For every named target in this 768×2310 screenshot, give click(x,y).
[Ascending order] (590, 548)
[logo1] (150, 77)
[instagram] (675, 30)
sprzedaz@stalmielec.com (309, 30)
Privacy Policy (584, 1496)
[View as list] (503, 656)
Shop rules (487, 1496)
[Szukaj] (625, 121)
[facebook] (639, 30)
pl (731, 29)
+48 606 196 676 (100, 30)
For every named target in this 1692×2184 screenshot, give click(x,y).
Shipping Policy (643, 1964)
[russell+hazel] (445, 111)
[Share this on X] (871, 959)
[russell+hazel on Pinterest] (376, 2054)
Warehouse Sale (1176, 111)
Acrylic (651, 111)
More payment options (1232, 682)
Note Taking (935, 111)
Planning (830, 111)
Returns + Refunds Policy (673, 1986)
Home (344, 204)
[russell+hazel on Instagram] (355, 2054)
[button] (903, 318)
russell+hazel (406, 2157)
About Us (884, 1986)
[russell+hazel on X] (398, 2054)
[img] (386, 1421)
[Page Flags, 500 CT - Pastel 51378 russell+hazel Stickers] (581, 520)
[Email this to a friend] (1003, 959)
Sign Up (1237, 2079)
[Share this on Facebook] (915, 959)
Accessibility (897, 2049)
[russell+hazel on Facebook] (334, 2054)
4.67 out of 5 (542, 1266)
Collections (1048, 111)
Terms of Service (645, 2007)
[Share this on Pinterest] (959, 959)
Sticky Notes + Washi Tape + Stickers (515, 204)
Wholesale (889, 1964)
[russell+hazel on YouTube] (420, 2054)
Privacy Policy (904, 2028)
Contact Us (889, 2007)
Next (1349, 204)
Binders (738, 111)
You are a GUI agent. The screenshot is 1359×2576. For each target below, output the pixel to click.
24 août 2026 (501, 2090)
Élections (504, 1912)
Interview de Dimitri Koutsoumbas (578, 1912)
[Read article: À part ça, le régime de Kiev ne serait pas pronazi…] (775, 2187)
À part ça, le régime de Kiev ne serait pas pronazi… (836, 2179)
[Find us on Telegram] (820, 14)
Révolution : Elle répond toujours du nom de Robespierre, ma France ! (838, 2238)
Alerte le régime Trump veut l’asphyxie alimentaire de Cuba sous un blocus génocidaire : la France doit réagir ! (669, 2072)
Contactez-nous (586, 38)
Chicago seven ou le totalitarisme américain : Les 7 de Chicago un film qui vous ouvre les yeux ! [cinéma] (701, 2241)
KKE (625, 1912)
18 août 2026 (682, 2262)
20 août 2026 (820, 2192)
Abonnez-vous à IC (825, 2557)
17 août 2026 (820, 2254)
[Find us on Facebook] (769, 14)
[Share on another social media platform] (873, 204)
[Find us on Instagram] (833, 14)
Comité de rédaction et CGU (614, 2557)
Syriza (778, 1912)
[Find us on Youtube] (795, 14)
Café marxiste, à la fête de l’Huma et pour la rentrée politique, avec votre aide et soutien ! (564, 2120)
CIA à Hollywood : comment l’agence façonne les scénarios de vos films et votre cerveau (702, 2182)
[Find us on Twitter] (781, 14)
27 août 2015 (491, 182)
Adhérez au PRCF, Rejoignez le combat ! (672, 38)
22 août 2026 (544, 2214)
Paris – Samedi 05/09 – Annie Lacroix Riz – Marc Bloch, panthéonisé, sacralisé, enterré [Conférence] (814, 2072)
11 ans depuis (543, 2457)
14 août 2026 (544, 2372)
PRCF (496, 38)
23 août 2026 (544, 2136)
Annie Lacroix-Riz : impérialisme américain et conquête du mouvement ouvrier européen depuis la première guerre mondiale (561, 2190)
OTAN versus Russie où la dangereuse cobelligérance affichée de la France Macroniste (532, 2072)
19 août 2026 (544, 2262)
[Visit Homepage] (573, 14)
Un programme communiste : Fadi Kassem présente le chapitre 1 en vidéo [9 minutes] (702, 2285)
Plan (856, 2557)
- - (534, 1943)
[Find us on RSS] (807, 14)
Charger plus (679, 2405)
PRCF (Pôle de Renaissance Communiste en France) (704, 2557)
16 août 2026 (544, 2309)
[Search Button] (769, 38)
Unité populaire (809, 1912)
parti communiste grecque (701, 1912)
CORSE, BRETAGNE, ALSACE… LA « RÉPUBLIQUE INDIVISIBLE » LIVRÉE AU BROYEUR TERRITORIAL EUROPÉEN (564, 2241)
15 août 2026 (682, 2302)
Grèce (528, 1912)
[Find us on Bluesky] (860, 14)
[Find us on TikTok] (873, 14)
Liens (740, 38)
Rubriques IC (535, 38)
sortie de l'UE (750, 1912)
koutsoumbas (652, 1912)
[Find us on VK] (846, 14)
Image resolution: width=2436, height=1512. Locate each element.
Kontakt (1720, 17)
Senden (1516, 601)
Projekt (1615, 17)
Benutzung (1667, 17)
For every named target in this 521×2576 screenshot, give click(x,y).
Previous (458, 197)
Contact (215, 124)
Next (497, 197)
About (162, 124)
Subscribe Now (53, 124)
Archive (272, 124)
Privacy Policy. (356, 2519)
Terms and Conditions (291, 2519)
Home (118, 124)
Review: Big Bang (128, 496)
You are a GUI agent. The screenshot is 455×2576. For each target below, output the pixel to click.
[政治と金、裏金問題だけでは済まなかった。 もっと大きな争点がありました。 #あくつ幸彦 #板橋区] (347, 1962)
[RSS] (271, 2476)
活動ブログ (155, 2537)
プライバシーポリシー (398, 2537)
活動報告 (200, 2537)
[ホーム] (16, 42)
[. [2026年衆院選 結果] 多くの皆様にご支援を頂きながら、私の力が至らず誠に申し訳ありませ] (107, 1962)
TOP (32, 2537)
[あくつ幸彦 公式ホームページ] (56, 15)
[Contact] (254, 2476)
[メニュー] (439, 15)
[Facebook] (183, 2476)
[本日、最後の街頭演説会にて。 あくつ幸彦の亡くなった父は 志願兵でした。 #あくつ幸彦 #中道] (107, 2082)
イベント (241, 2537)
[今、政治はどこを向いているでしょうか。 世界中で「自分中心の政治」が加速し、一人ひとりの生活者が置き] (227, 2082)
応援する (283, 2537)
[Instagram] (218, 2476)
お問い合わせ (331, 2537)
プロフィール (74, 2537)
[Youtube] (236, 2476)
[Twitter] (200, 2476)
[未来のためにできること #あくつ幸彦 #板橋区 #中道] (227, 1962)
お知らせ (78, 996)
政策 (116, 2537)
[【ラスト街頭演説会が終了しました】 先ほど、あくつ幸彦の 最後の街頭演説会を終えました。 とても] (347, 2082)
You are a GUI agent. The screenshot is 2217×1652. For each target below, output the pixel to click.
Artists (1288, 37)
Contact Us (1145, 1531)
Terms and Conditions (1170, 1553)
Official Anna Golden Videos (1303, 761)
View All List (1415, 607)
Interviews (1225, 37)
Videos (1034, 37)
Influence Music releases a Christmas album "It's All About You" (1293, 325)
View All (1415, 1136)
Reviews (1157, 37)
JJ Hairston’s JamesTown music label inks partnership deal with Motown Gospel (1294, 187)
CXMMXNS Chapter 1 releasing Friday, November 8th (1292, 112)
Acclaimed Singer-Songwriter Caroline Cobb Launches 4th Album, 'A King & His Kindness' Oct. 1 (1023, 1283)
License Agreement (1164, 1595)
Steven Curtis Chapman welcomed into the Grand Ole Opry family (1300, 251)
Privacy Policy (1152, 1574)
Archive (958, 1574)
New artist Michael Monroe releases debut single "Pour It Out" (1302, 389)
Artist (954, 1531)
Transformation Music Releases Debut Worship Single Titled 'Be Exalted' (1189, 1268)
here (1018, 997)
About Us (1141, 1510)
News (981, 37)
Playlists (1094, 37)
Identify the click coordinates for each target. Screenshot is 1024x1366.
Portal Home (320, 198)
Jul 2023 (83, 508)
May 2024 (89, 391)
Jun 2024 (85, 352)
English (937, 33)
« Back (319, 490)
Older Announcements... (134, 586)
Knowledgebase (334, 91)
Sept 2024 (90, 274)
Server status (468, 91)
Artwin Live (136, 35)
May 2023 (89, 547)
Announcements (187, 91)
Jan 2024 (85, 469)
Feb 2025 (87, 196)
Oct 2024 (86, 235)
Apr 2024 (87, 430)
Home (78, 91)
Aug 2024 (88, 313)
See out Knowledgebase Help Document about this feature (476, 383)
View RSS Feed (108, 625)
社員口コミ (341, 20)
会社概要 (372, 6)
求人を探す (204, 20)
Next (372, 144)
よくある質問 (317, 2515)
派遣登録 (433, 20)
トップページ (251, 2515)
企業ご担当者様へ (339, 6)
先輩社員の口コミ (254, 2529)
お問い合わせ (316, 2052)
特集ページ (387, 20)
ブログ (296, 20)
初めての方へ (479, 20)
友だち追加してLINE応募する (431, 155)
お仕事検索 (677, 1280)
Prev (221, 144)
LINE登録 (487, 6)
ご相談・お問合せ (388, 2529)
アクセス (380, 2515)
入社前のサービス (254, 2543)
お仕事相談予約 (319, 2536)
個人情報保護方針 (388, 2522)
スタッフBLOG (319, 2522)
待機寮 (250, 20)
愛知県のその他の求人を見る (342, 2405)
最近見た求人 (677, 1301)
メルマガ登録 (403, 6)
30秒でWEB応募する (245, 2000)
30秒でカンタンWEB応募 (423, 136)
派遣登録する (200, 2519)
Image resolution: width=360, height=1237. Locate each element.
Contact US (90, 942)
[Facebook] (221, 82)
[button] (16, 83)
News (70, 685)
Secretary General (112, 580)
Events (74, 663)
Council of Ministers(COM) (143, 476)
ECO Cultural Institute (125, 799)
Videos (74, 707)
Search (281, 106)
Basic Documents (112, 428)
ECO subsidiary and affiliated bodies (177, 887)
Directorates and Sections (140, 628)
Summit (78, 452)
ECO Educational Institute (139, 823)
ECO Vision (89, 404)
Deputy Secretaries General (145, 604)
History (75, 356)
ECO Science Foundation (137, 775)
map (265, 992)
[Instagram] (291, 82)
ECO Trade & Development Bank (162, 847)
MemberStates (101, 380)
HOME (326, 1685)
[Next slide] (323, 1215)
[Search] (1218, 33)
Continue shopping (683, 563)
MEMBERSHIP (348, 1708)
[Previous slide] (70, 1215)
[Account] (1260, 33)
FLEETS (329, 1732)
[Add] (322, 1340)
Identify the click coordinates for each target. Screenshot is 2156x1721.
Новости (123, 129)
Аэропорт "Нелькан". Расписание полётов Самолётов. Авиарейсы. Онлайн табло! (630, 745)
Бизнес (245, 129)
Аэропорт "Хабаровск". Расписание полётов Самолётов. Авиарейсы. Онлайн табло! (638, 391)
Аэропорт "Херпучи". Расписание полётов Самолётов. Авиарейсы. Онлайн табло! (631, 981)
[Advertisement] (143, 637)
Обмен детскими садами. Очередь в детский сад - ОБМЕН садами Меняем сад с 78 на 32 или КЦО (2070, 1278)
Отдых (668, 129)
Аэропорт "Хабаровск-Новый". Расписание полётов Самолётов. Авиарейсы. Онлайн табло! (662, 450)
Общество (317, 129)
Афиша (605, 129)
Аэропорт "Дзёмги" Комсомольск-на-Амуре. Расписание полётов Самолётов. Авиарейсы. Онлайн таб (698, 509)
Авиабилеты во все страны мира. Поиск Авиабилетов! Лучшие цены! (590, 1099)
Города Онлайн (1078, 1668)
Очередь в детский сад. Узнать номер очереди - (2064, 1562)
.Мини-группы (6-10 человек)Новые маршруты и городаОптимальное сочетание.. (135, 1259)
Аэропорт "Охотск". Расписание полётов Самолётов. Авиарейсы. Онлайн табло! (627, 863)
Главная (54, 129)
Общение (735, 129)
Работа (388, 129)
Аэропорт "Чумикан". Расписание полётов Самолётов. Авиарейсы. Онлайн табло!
++++++++++++++++++++
**The problem**
When a line in the listing includes the word "Stickers", report that line in full.

**The completed task**
[Page Flags, 500 CT - Pastel 51378 russell+hazel Stickers] (581, 520)
Sticky Notes + Washi Tape + Stickers (515, 204)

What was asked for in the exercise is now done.